Treść zadania – Czego według zamieszczonego poniżej fragmentu o zabawie psów pies może się uczyć dzięki zabawie?

Przytoczony fragment –

Jednym z ważniejszych elementów w życiu psa jest zabawa. Zabawa występuje u wszystkich istot żywych. Możemy ją zaobserwować nie tylko u ludzi, naczelnych, psów, myszy, ale u wszystkich zwierząt. Psy bawią się przez większość swojego życia, psom zabawa jest potrzebna choćby po to, aby czuć się szczęśliwym, pies jest wtedy rozluźniony, ma przyjemne doznania, czerpie radość. Zabawa pozwala mu odstresować się od różnych bodźców czy to takich, które spotkał na spacerze, czy też w domu. Rola zabawy nie powinna być lekceważona. Zwłaszcza że dzięki zabawie pies może uczyć się kompetencji społecznych.
Warto wyróżnić zabawę a pracę z wykorzystaniem elementów zabawy bądź zabawki. Pamiętajcie, że czym innym jest zabawa a czym innym nagroda, jaką jest zabawa. W zabawie nie powinniśmy narzucać haseł, zabawa ma być swobodna, a nie na komendach “puść”, “łap”. Spontaniczna zabawa nie może być pod rygorem.

Wpisy dotyczące odnajdywania słów i elementów:
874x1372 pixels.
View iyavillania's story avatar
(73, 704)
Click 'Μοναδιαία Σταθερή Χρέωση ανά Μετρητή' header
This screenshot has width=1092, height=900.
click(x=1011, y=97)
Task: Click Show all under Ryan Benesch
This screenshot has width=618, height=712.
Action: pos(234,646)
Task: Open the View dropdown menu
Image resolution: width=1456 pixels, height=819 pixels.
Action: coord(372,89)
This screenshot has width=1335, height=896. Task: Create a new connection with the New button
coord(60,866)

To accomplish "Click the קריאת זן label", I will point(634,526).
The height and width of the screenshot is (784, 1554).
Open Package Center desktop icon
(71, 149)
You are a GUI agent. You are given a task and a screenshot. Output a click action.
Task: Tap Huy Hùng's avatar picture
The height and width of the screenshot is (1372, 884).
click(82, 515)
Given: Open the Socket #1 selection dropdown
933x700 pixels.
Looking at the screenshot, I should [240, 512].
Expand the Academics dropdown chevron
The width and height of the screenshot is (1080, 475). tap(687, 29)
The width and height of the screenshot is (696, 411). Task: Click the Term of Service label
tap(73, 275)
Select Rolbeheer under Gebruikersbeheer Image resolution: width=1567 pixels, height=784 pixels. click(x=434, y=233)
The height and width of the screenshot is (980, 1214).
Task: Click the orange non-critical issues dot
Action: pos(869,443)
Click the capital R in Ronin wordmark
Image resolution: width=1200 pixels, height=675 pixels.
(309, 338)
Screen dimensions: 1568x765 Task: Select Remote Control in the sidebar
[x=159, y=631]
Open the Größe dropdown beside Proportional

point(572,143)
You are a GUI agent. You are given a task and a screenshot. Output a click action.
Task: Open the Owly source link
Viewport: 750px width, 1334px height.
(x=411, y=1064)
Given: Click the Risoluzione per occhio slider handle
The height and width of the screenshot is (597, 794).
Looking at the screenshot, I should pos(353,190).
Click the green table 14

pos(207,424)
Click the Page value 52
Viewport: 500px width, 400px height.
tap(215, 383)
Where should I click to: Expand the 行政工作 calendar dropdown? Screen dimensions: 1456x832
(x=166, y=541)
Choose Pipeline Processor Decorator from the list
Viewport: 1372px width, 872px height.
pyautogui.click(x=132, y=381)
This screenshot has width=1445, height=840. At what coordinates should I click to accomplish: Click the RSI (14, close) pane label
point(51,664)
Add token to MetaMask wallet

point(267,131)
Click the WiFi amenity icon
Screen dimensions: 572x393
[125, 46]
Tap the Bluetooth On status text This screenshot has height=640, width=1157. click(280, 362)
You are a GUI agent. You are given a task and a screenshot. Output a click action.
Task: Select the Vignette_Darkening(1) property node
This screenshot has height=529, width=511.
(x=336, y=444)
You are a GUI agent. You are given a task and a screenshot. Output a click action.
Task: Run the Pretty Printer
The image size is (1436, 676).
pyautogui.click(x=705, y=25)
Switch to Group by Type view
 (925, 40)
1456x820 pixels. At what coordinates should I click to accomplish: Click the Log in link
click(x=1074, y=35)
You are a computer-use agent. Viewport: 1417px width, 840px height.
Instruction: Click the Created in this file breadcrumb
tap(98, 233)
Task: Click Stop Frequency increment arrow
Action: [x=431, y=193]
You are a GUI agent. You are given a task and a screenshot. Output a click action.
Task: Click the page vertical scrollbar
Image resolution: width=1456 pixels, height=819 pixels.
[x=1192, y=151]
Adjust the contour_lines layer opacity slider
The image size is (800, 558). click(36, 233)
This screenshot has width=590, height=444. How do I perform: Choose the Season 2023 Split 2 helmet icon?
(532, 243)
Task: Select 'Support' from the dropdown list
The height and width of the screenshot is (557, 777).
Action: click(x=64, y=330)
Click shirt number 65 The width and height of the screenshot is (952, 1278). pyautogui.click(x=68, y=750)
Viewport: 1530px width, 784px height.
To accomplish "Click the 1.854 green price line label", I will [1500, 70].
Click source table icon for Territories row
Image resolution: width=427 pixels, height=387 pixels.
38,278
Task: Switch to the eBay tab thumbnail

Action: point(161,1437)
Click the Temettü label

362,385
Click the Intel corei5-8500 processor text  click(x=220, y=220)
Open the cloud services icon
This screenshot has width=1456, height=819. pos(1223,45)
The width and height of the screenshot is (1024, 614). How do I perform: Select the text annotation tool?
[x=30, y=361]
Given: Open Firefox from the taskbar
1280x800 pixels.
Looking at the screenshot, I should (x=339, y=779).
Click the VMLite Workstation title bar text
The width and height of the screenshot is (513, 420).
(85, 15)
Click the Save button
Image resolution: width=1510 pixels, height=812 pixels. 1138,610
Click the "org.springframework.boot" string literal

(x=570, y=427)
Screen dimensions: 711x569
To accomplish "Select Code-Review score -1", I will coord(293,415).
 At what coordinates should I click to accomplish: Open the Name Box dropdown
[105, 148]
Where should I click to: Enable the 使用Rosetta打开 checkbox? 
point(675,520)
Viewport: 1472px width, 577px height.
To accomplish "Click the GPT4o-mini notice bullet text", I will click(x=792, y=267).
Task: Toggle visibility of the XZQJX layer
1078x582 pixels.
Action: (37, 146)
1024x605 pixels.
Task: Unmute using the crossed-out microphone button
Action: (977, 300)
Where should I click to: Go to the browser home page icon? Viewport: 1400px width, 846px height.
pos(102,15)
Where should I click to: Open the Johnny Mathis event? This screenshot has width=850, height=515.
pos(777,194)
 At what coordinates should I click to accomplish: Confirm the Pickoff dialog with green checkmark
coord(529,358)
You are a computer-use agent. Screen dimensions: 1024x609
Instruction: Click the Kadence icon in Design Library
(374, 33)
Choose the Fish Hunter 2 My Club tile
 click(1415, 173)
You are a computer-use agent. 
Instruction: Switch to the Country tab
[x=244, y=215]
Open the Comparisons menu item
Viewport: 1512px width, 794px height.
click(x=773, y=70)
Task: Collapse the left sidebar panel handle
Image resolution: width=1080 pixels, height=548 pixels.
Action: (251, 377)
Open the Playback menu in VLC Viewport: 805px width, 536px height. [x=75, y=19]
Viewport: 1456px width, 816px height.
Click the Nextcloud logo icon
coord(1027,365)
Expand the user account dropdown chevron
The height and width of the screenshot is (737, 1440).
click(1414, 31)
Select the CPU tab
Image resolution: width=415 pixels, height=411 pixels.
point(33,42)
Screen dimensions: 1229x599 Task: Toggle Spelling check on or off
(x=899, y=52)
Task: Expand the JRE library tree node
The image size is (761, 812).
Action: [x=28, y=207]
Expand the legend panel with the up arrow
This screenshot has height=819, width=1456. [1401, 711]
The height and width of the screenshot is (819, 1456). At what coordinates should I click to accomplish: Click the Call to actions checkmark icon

Rozwiązanie – Kompetencji społecznych.